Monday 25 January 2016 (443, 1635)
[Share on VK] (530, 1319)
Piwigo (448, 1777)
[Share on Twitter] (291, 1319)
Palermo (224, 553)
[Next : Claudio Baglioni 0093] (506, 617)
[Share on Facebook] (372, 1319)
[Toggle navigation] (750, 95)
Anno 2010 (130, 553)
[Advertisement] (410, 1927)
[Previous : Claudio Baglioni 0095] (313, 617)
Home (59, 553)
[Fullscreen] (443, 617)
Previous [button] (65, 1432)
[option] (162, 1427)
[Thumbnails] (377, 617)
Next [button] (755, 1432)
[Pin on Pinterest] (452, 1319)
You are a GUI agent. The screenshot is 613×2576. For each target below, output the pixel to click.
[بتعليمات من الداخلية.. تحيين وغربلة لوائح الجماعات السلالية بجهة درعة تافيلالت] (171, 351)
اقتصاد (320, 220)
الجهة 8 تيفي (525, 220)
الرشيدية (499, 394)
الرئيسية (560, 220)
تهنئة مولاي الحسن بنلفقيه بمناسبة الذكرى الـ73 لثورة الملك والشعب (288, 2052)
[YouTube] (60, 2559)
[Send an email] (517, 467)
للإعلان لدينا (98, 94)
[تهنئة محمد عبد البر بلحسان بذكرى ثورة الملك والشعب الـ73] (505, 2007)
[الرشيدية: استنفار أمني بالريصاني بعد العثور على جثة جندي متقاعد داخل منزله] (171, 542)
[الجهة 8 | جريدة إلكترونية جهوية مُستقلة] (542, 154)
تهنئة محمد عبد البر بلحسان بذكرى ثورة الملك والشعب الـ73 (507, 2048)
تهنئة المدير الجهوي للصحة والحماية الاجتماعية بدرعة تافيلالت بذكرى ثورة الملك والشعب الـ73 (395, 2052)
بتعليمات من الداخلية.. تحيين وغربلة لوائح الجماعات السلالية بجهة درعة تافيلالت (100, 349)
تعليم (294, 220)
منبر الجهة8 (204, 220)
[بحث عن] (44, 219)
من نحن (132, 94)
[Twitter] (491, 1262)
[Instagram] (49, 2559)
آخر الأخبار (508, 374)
====
- **Your task**
Reproduce verbatim only the lines from the one holding "[بتعليمات من الداخلية.." through the end of the records.

- **Solution**
[بتعليمات من الداخلية.. تحيين وغربلة لوائح الجماعات السلالية بجهة درعة تافيلالت] (171, 351)
اقتصاد (320, 220)
الجهة 8 تيفي (525, 220)
الرشيدية (499, 394)
الرئيسية (560, 220)
تهنئة مولاي الحسن بنلفقيه بمناسبة الذكرى الـ73 لثورة الملك والشعب (288, 2052)
[YouTube] (60, 2559)
[Send an email] (517, 467)
للإعلان لدينا (98, 94)
[تهنئة محمد عبد البر بلحسان بذكرى ثورة الملك والشعب الـ73] (505, 2007)
[الرشيدية: استنفار أمني بالريصاني بعد العثور على جثة جندي متقاعد داخل منزله] (171, 542)
[الجهة 8 | جريدة إلكترونية جهوية مُستقلة] (542, 154)
تهنئة محمد عبد البر بلحسان بذكرى ثورة الملك والشعب الـ73 (507, 2048)
تهنئة المدير الجهوي للصحة والحماية الاجتماعية بدرعة تافيلالت بذكرى ثورة الملك والشعب الـ73 (395, 2052)
بتعليمات من الداخلية.. تحيين وغربلة لوائح الجماعات السلالية بجهة درعة تافيلالت (100, 349)
تعليم (294, 220)
منبر الجهة8 (204, 220)
[بحث عن] (44, 219)
من نحن (132, 94)
[Twitter] (491, 1262)
[Instagram] (49, 2559)
آخر الأخبار (508, 374)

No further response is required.